What you are asked to do: Please set down, word for word, the part of the text on responding to students in distress that opens with the words containing "If the situation" and closes with "resources, as needed.".

Page text:

+--

Responding to Students In Distress

In your role as a staff or faculty at Evergreen, you may come in contact with students who are distressed. Each member of the Evergreen community has a responsibility to help students succeed. Campus wellness is a campus issue, not solely individual members. 

No one has to do everything. Everyone has to do something.

How To Identify Students in Distress

At one time or another, everyone feels upset or distressed. Sometimes we just have a bad day. However when layers of struggle, challenge, and distress are present over time, it suggests problems/challenges could warrant more attention. A starting place of response is non-judgment.

Common Warning Signs:

  • Changes in behavior, hygiene, affect, engagement
  • Changes in relationships, ways of engagement
  • Significant drop in attendance or performance
  • Unusual, exaggerated, and/or persistent emotional responses
  • Disruption, manipulation, outbursts, significant "irrational" distrust and deregulation
  • Inability/significant challenges to communicate, converse, or collaborate
  • Threats of statements of harm to self or others

Tools for Communicating/Responding

If the situation is less severe, you think the student might be open to discussing their concerns with you and you are comfortable and willing to do so

  • Calmly and respectfully, let the student know you have noticed they have been having difficulties. Use specific examples, if possible, to describe the behavior.
  • Ask the student if they want to talk about it with you (or someone else if you/they aren't comfortable). Respect the space if they do not want to talk.

Respond to those students who disclose their personal concerns and lives to you by:

  • Active & Genuine Listening
  • Avoid judging, labeling, and/or diagnosing behaviors or a person's reality
  • Keep your own limits and boundaries in mind. Do not promise anything you can't guarantee
  • Making sure you and the student(s) are safe
  • Refer to Student Wellness Services or the CARE Team
  • Offer additional resources, as needed.

If the student needs additional support, but is resistant to go, you may support by explaining:

  • Confidentiality of Student Wellness Services
  • Using counseling doesn't make you weak, but wise
  • There are a variety of resources for them to consider on their own
  • Follow up with the student to give them an opportunity to talk (with permission)

If the crisis is life threatening or behavior is extreme

  • Call Police 911 or 360.867.6832
  • Be calm, clear, and simple
  • Remember safety of all parties; if you feel escalation is happening do not attempt an intervention. Keep your distance and continue to monitor until other help has arrived.

If the concern is specific to Title IX, please contact the Title IX Coordinator 360.867.5224 / SEM 1 4119 as a responsible employee.

If the concern is specific to discrimination, harassment, or retaliation, please contact the Affirmative Action/Equal Opportunity office 360.867.5371 / LIB 3102. 

Remember you may always consult with Student Wellness Services and/or the CARE Team.

Self care for those involved in the situation, including you and others who are supporting that person are important. Services and resources are available for you!

+--

Supplied entries:
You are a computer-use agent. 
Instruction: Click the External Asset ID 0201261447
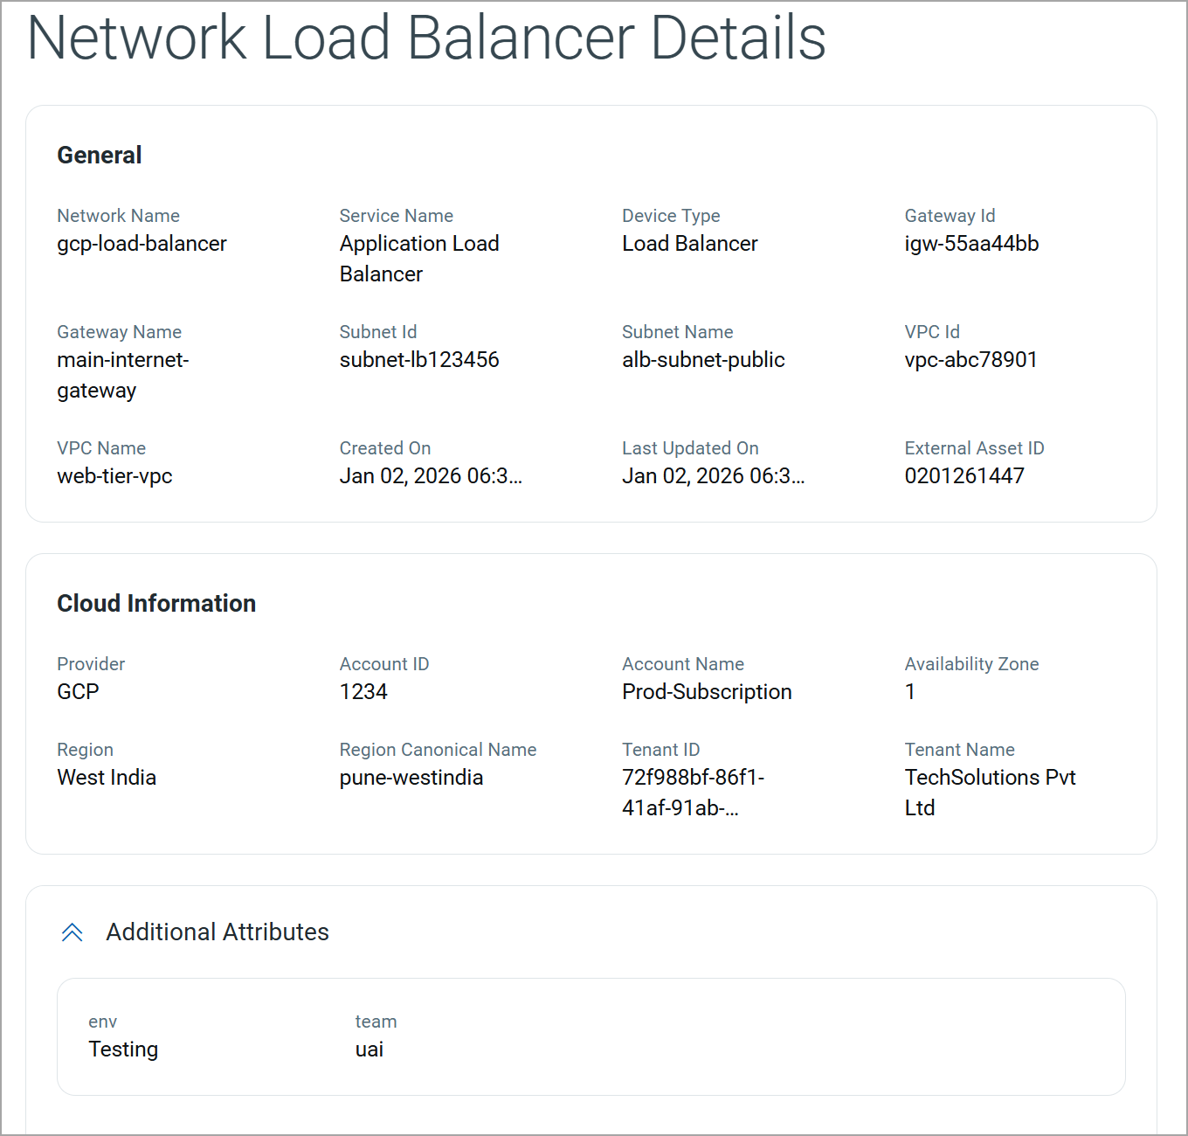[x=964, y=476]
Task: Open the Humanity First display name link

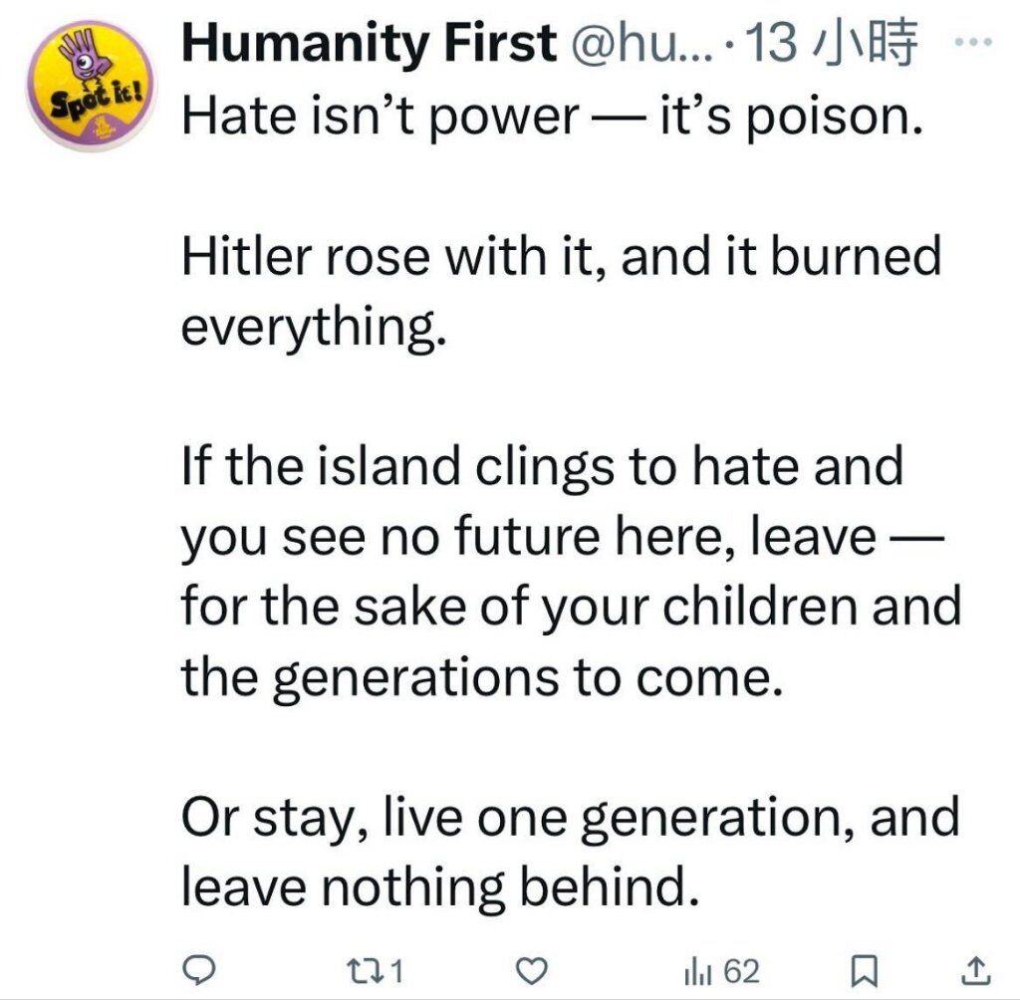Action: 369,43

+--

Written answer:
If the situation is less severe, you think the student might be open to discussing their concerns with you and you are comfortable and willing to do so

  • Calmly and respectfully, let the student know you have noticed they have been having difficulties. Use specific examples, if possible, to describe the behavior.
  • Ask the student if they want to talk about it with you (or someone else if you/they aren't comfortable). Respect the space if they do not want to talk.

Respond to those students who disclose their personal concerns and lives to you by:

  • Active & Genuine Listening
  • Avoid judging, labeling, and/or diagnosing behaviors or a person's reality
  • Keep your own limits and boundaries in mind. Do not promise anything you can't guarantee
  • Making sure you and the student(s) are safe
  • Refer to Student Wellness Services or the CARE Team
  • Offer additional resources, as needed.